Over the years a modest amount of semantic information has actually managed to seep into Henry's long-term memory, suggesting that his brain may be struggling to find alternate pathways with sporadic success. He knows that a president named John Kennedy was assassinated in 1963, and he can draw a roughly accurate diagram of a home where he lived for a few years following his surgery. Henry seems untroubled by the elderly face which stares back at him from the mirror, suggesting that he is unsurprised by the notion that decades that have passed since his life-changing operation. When asked what he thought about how he looked, he responded matter-of-factly, "I'm not a boy." He also seems to have learned that his memory is broken and that scientists are studying him to discover more about the human mind. Once, when asked whether he is happy, Henry responded "Yes" without hesitation. He followed with, "the way I figure it is, what they find out about me helps them to help other people."
Small talk with H.M. tends to be a bit repetitive, but occasionally revealing. During a visit to the Massachusetts Institute of Technology to conduct memory tests, Dr. Corkin asked Henry if he knew where he was as they strolled down a nondescript corridor. "Why of course," he replied with a grin, "I'm at MIT!"
Taken aback, Dr. Corkin asked, "How do you know that?"
Laughing, Henry pointed at a nearby student wearing an MIT sweater. "Got you that time!"
Not only did the event demonstrate his intact sense of humor, but it showed that his powers of deduction are unhindered by his memory malady. On another occasion Henry was asked what he does to try to remember things. "Well," he replied with a chuckle, "That I don't know 'cause I don't remember what I tried."

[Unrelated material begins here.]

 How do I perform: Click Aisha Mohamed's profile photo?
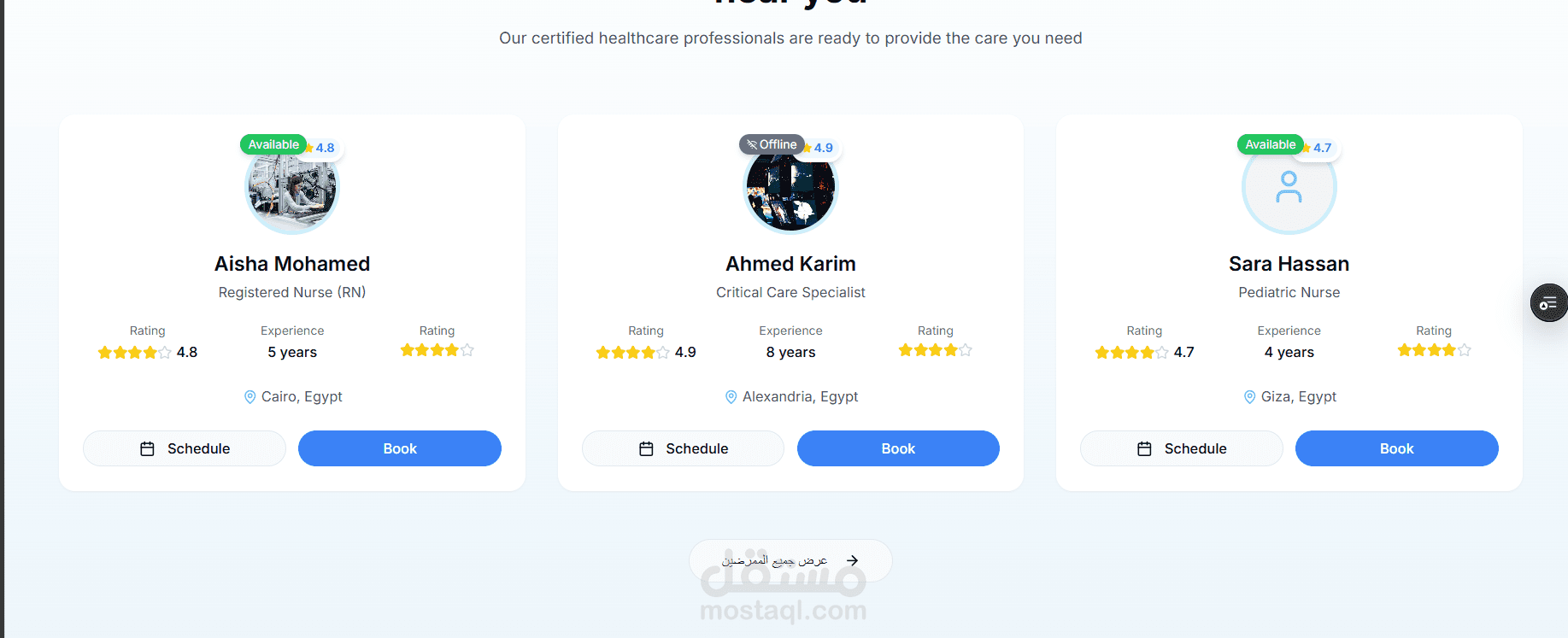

Owing to his unfortunate ailment Henry M. will never be able to understand the inestimable gift he has given to the field of neurology. The amnesic octogenarian presently resides in a Connecticut nursing home, where even today he continues to help researchers to coax secrets from the human mind. Furthermore, Henry's lifelong contribution to science will not cease upon his death; he and his court-appointed guardian have agreed to donate his brain to science so that neurologists may one day examine the offending lesions in detail.
Though science still possesses a poor understanding of memory's machinations, Henry and other sufferers of anterograde amnesia have provided a considerable number of indispensable clues. Their unwitting contributions will not be soon forgotten.
Update 02 December 2008: Sadly, the infamous and mysterious "H.M." has passed on. R.I.P., Henry Gustav Molaison.